RGB-IR cross-modality person ReID based on teacher-student GAN model
Introduction
Person ReID is also referring to as pedestrian ReID ([29]). It is designed to match specific pedestrians in images or video sequences. The main challenge of ReID is that the intra-class (same person in different situations) variations are usually significant due to the changes in camera viewing conditions, such as viewpoint or situation differences, which makes it challenging to identify the same person. Meanwhile, the inter-class (different people in the same situation) variations also influence ReID performance.
In recent years, most existing works in person ReID are to learn discriminative features of person identity by a specifically designed backbone model ([1], [21], [22]). There are also works focusing on problems of occlusions ([11], [37]), different poses ([17]), illumination changes ([31]), lack of labels ([23], [24]) and resolution changes ([12]). These works are under the RGB-RGB camera setting.
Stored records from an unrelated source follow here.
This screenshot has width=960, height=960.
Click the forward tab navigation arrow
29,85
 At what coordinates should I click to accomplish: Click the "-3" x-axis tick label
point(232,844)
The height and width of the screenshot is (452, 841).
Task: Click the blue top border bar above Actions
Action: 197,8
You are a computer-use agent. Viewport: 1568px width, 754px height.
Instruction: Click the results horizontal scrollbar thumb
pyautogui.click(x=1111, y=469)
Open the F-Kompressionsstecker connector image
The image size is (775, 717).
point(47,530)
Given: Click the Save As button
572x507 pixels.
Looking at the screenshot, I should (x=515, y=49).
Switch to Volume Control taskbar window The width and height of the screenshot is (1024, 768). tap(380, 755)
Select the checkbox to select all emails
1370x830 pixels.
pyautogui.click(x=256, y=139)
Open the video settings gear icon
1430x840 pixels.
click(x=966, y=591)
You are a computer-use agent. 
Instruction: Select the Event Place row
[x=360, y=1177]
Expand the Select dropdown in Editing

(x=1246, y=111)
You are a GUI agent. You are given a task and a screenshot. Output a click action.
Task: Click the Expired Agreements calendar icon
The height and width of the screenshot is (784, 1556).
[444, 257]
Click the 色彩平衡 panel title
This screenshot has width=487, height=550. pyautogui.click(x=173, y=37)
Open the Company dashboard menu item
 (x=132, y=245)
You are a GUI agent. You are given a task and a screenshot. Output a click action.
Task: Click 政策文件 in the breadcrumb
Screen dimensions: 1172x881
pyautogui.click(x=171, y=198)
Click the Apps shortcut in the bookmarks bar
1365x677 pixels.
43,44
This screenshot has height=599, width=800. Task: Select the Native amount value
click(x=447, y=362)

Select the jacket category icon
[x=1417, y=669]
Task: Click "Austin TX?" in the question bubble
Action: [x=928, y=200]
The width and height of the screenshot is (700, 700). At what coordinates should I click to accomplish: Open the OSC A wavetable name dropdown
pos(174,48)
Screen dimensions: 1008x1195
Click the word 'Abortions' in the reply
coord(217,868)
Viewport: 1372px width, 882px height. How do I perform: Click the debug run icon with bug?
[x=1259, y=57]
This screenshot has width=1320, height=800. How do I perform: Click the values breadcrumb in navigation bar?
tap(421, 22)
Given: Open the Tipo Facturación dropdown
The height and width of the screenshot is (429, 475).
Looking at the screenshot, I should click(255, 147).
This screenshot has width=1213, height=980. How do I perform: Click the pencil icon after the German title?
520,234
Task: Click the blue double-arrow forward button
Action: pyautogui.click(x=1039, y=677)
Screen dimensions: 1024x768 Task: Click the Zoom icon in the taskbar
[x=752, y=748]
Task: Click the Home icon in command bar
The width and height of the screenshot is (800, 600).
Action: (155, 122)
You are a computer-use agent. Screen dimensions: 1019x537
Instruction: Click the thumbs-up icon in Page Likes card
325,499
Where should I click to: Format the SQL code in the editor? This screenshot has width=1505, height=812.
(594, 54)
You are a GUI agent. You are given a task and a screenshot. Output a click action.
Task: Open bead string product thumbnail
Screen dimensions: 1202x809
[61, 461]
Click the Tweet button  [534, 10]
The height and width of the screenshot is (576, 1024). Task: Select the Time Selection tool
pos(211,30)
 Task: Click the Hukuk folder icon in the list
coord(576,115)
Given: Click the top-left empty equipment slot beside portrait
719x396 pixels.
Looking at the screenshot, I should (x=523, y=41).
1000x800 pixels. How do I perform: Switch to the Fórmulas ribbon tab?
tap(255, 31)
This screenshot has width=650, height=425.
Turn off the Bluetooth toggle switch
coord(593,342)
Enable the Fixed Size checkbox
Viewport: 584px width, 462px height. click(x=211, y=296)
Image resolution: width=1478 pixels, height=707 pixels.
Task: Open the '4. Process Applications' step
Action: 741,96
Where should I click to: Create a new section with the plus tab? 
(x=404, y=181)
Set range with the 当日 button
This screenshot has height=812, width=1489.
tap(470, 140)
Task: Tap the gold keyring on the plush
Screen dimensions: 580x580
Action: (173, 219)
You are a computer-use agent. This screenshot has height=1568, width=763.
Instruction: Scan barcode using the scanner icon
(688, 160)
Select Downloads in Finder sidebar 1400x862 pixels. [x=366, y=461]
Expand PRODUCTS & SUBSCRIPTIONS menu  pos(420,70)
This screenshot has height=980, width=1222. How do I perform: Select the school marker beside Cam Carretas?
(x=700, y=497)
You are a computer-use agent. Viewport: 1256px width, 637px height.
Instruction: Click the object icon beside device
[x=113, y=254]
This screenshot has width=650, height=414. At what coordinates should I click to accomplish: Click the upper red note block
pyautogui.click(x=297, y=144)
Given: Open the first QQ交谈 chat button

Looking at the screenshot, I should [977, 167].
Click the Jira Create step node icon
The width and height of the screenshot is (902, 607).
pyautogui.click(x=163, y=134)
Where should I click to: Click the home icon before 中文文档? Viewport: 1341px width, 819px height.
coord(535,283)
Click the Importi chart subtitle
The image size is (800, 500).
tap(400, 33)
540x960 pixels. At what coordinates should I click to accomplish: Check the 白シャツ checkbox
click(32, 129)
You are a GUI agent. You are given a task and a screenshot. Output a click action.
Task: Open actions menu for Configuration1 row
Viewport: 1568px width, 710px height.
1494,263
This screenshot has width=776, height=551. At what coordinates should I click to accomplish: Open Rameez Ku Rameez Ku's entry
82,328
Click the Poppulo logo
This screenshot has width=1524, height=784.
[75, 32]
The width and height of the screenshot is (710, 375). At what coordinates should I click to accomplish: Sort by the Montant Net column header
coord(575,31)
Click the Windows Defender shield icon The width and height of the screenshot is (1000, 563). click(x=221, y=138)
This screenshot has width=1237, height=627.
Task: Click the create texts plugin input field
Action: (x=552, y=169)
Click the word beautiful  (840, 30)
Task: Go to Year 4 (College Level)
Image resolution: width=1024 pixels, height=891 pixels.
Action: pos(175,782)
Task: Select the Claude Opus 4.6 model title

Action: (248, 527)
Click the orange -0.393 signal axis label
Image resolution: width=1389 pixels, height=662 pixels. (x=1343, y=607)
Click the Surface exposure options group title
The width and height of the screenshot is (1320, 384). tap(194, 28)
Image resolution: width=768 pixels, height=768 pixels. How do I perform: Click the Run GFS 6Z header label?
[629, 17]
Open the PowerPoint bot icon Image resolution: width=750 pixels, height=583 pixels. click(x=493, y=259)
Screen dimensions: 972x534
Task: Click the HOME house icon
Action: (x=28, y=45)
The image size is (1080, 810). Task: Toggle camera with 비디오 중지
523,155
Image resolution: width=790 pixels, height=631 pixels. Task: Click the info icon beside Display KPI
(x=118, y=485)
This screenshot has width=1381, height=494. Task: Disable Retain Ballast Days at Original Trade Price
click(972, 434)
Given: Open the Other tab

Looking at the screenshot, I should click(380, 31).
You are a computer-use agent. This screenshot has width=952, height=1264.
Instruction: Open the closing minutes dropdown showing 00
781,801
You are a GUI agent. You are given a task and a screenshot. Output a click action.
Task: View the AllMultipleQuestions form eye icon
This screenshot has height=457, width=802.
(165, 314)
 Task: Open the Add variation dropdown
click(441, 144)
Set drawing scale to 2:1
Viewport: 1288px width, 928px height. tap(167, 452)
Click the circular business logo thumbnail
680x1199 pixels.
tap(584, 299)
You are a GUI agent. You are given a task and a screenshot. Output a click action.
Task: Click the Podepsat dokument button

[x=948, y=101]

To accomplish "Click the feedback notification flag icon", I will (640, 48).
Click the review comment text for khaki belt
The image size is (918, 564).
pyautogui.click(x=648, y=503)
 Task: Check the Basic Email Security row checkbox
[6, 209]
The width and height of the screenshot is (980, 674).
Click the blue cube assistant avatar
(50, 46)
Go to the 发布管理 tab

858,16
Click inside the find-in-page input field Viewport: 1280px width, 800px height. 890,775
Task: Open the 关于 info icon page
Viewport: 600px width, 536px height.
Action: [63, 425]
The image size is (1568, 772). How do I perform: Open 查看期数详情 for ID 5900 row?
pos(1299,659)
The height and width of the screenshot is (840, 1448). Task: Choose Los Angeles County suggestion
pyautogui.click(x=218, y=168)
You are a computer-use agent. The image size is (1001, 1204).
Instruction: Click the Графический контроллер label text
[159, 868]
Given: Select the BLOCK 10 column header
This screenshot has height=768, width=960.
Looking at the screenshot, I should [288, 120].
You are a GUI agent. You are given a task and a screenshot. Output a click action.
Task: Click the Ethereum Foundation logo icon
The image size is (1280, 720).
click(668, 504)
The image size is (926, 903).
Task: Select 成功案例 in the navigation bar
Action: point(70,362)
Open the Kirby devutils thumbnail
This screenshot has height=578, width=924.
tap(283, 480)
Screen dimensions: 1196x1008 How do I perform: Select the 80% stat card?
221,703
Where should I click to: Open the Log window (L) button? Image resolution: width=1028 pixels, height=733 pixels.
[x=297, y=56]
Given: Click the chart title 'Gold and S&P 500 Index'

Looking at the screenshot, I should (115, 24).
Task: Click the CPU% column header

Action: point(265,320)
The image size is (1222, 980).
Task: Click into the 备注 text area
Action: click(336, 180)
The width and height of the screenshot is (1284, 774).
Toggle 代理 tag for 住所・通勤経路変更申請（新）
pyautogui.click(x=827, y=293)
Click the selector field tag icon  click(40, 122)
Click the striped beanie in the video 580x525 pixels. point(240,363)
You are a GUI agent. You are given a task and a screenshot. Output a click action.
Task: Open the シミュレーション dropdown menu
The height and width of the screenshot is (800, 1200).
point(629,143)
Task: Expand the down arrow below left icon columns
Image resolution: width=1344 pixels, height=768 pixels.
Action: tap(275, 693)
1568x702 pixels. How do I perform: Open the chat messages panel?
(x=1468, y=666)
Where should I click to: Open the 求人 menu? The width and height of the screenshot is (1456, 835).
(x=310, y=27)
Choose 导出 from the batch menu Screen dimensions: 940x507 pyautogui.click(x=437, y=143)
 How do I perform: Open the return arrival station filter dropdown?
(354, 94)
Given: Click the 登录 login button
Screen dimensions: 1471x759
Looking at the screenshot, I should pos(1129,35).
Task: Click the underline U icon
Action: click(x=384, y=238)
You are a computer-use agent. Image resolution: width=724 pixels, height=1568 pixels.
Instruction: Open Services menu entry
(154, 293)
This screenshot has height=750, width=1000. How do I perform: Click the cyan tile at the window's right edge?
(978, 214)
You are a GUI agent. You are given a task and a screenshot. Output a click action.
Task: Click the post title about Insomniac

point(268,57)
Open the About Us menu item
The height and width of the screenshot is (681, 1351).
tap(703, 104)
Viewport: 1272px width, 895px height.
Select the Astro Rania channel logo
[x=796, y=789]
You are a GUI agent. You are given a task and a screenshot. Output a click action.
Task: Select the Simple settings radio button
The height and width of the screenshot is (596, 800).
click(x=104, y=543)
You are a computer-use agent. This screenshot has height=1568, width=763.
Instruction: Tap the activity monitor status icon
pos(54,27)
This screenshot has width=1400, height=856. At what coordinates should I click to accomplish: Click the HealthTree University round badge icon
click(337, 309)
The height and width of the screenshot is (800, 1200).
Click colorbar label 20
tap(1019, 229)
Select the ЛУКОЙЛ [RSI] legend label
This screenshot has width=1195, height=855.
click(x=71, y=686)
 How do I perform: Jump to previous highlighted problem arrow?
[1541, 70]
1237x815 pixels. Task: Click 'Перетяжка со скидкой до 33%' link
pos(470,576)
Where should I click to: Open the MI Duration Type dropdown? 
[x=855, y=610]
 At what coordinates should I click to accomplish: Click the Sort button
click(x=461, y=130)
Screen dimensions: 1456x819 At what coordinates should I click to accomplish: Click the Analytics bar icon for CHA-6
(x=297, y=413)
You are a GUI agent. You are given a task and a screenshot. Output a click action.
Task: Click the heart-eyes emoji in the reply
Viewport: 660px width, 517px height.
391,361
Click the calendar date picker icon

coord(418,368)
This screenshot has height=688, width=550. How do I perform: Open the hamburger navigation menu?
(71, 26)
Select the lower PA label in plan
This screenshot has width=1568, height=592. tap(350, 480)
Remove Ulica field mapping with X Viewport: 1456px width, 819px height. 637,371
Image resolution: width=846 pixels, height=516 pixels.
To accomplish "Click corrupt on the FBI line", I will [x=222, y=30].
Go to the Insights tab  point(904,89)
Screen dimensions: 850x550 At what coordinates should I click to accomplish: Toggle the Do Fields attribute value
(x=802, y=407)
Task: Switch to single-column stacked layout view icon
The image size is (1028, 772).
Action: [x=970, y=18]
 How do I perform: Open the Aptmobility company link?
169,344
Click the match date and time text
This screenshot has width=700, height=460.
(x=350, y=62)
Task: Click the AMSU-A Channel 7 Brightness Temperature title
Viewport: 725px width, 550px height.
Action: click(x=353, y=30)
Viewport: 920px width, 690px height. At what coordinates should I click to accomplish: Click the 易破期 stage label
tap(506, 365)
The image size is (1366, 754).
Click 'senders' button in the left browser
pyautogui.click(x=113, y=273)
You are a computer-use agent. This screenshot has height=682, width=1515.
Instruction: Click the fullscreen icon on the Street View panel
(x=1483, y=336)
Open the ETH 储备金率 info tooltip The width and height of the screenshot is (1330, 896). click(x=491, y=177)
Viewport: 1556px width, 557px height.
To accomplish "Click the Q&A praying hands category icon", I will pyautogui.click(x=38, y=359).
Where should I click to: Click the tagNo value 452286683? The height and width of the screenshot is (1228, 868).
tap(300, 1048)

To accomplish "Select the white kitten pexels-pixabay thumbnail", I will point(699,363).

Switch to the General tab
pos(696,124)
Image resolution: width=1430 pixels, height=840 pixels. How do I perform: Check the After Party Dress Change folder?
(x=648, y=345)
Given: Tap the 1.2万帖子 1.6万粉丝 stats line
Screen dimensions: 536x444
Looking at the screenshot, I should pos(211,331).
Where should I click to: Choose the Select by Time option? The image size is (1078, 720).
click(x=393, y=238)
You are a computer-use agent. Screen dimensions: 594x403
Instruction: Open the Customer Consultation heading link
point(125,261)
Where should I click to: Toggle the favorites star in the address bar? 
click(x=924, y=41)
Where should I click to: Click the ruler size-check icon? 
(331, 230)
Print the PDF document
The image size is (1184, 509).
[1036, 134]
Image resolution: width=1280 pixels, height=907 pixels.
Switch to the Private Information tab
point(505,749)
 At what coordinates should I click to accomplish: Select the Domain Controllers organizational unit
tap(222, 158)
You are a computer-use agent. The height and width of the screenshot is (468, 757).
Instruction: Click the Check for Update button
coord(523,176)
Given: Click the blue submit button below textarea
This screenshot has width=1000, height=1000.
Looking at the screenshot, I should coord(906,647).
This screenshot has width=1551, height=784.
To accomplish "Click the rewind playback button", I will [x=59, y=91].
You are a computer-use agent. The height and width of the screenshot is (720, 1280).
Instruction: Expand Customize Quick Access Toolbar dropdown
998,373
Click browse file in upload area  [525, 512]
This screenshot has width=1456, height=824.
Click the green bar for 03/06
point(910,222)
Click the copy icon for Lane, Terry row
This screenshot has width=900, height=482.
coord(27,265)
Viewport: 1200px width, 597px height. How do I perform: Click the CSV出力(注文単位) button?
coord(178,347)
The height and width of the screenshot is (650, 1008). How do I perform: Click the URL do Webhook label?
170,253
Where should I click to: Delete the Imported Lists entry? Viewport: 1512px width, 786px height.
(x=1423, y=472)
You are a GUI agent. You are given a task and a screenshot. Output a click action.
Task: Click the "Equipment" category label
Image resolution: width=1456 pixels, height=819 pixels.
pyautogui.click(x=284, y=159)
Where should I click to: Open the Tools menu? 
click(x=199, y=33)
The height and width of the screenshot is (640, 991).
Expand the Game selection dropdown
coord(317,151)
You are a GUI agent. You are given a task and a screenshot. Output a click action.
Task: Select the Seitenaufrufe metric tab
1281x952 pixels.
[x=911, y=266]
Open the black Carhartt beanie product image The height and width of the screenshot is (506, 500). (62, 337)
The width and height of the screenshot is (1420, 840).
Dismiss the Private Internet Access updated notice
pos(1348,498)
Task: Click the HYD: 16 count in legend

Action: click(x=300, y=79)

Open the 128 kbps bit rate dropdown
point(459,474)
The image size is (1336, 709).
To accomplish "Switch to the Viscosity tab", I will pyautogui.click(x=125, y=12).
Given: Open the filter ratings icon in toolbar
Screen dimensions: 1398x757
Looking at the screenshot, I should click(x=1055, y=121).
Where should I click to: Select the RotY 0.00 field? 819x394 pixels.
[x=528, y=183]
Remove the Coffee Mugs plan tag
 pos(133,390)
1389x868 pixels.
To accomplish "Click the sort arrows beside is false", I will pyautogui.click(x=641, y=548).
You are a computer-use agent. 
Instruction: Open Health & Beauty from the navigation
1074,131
Both query images and the gallery images are in RGB mode.
However, RGB-RGB camera ReID is greatly restricted when the light condition is weak or unavailable. A person may appear in one camera during the day and reemerge in another camera at night. In such a case, the RGB images captured at night by an RGB camera will have little effective information in ReID because of the darkness. As shown in Fig 1, human eyes can hardly get any person identity information in the images which have lots of noise as well.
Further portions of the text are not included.